YOUR TASK: Copy exactly the lines of the material below that run from the one containing "Given: Click the clear records button" through the one containing "Task: View details of order #103". Copy no other lines.

**********

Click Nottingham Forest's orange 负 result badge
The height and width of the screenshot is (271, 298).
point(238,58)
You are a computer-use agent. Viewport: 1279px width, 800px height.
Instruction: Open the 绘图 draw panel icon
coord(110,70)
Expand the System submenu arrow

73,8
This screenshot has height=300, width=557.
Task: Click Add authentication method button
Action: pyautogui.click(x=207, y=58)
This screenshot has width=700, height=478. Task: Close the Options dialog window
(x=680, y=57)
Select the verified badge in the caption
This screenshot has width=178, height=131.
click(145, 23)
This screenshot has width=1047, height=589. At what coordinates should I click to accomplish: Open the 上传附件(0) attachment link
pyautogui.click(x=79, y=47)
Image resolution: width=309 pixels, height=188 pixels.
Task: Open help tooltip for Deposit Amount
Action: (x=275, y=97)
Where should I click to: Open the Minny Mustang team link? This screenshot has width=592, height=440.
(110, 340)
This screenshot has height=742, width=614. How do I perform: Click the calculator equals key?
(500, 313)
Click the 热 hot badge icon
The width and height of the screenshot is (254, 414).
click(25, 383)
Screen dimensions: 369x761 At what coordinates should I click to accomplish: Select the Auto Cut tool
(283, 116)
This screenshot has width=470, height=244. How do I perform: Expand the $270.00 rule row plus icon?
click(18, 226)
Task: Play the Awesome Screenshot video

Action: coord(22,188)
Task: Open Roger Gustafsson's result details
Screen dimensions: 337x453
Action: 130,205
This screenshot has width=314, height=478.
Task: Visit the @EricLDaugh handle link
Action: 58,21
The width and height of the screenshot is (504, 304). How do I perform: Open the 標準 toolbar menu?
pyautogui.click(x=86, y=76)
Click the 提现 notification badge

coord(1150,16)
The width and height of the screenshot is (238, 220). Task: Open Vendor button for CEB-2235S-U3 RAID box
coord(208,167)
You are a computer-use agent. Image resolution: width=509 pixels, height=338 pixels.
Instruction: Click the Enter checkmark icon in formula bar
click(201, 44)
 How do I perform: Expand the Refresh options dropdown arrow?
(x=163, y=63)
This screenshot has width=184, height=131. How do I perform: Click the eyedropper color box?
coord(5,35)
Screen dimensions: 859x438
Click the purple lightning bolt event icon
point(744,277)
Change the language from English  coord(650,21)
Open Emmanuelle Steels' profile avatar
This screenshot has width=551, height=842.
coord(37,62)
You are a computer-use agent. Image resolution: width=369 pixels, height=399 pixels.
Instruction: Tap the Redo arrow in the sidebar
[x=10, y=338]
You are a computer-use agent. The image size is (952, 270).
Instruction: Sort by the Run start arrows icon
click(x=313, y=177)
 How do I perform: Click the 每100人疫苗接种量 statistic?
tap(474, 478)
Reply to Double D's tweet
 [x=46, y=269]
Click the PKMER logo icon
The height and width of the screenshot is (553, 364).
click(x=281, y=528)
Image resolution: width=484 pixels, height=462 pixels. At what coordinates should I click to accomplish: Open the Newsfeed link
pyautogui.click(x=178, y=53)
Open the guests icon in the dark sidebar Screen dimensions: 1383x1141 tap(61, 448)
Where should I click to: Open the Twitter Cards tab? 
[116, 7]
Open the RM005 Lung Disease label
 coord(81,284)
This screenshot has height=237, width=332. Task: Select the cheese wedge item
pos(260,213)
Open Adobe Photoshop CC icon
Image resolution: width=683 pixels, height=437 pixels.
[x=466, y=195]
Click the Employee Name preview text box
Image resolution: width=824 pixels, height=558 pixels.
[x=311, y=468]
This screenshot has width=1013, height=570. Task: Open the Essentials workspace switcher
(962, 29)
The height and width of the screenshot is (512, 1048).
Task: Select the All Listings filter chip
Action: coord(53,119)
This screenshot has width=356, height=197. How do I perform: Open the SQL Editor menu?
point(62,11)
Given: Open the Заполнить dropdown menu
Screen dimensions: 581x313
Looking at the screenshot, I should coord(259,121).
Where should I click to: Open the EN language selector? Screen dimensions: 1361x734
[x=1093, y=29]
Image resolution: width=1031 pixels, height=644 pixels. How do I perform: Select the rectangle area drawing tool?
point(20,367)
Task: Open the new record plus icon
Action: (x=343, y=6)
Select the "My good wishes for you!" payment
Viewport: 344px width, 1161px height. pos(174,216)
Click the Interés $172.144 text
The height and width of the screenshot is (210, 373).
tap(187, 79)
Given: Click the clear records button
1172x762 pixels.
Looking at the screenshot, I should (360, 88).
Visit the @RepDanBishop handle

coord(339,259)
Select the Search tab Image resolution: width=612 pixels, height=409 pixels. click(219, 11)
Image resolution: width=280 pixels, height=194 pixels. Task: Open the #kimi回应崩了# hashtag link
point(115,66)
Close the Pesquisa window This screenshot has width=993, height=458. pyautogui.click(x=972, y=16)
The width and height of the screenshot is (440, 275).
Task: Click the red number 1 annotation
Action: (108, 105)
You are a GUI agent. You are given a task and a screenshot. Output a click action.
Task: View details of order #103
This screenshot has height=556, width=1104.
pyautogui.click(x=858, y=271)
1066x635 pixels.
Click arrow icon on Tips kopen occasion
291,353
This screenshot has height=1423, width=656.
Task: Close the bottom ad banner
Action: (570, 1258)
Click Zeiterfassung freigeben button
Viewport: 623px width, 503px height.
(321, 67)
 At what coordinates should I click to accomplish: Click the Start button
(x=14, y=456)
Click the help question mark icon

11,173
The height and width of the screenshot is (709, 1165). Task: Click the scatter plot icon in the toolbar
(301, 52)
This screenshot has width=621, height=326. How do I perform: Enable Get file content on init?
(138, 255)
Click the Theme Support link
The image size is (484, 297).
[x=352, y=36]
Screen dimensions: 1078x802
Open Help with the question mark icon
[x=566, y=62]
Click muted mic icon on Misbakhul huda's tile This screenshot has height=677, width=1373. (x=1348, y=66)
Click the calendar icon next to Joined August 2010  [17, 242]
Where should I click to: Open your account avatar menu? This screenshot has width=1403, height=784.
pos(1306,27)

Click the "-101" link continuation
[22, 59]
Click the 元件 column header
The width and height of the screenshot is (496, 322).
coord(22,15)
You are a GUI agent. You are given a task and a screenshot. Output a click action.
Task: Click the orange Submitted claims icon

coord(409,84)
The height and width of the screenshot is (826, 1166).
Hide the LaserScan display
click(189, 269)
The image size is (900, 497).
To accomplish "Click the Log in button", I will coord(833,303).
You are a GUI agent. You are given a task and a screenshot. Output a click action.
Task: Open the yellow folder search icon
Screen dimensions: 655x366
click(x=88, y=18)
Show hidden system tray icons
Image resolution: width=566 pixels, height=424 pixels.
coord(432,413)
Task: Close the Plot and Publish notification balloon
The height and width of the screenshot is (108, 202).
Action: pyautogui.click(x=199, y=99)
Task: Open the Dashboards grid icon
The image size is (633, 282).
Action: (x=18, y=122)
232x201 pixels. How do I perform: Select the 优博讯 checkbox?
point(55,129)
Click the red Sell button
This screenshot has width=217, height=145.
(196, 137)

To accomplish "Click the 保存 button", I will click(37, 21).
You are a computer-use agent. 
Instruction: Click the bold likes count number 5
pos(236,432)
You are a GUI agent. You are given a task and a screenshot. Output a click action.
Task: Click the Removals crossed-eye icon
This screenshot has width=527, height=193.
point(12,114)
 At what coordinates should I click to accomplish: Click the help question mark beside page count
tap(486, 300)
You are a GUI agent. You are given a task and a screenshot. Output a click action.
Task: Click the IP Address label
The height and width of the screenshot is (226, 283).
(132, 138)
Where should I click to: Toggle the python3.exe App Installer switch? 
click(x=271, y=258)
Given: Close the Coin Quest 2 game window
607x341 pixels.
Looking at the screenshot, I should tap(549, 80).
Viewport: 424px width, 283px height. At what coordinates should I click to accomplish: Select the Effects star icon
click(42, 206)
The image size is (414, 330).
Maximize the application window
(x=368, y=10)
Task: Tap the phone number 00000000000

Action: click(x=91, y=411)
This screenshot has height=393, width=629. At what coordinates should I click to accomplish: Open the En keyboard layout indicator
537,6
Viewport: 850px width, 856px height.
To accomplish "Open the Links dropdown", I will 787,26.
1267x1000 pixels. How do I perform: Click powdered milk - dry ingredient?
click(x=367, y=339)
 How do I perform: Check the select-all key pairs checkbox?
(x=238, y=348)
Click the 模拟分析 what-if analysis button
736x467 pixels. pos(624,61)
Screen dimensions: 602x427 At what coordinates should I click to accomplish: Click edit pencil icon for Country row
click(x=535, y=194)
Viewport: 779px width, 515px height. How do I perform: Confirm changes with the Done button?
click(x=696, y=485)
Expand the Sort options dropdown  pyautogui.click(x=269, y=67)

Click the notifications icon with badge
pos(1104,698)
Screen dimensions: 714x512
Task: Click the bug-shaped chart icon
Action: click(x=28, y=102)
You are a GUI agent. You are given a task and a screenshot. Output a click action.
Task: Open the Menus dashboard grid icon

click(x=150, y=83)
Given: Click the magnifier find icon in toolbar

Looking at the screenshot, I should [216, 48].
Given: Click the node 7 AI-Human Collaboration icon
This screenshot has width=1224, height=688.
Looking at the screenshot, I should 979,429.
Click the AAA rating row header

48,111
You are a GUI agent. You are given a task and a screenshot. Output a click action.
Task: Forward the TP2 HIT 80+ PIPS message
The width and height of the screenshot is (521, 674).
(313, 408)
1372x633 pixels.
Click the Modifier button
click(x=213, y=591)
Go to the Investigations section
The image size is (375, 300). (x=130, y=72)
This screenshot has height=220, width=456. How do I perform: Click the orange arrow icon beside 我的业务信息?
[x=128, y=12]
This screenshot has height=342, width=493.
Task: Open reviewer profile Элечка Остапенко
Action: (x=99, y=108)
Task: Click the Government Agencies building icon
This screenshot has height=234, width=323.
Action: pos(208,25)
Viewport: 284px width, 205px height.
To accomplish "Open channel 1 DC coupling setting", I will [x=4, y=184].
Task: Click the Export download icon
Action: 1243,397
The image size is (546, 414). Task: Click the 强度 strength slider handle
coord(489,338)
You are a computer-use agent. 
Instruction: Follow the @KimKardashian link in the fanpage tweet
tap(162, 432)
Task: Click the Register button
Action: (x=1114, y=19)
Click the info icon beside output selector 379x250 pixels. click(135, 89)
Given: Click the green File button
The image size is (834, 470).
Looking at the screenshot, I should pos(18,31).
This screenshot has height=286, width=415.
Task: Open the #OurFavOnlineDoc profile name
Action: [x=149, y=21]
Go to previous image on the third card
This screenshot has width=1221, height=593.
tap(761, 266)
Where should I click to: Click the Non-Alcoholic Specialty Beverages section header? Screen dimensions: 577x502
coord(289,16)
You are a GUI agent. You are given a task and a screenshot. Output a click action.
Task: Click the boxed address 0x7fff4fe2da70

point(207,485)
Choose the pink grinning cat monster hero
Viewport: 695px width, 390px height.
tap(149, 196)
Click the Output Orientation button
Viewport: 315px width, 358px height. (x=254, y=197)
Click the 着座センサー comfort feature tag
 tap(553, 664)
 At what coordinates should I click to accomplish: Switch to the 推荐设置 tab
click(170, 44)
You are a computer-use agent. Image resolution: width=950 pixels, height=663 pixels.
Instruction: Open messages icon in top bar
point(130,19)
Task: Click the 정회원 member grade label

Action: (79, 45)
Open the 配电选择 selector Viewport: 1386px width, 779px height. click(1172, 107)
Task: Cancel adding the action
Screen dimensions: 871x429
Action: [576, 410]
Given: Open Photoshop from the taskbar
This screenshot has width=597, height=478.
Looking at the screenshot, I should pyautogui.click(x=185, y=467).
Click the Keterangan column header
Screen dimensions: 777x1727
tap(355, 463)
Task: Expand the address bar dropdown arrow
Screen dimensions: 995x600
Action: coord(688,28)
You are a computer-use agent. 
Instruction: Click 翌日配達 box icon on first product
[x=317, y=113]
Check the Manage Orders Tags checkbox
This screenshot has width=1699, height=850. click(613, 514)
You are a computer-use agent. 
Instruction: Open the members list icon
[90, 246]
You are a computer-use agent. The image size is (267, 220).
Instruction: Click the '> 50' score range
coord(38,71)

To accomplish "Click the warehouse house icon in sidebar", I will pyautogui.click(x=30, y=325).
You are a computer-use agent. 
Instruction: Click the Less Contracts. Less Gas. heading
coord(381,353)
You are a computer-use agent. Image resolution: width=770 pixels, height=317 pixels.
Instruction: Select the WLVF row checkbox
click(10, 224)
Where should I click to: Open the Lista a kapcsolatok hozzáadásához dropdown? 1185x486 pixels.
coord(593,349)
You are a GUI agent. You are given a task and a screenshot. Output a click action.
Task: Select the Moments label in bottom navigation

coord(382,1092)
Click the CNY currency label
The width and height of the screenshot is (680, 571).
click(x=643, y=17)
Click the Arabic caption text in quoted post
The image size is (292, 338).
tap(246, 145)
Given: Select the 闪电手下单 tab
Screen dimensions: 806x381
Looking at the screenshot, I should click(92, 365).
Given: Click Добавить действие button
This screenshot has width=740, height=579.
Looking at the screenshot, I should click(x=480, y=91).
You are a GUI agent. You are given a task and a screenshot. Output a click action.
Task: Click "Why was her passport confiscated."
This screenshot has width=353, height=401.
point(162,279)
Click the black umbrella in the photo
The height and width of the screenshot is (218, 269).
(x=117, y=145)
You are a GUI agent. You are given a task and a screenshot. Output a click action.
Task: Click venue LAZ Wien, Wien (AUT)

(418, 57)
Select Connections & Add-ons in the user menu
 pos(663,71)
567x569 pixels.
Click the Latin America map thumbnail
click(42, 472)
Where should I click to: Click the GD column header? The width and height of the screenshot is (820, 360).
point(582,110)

**********

RESPONSE AREA:
Given: Click the clear records button
1172x762 pixels.
Looking at the screenshot, I should (360, 88).
Visit the @RepDanBishop handle

coord(339,259)
Select the Search tab Image resolution: width=612 pixels, height=409 pixels. click(219, 11)
Image resolution: width=280 pixels, height=194 pixels. Task: Open the #kimi回应崩了# hashtag link
point(115,66)
Close the Pesquisa window This screenshot has width=993, height=458. pyautogui.click(x=972, y=16)
The width and height of the screenshot is (440, 275).
Task: Click the red number 1 annotation
Action: (108, 105)
You are a GUI agent. You are given a task and a screenshot. Output a click action.
Task: View details of order #103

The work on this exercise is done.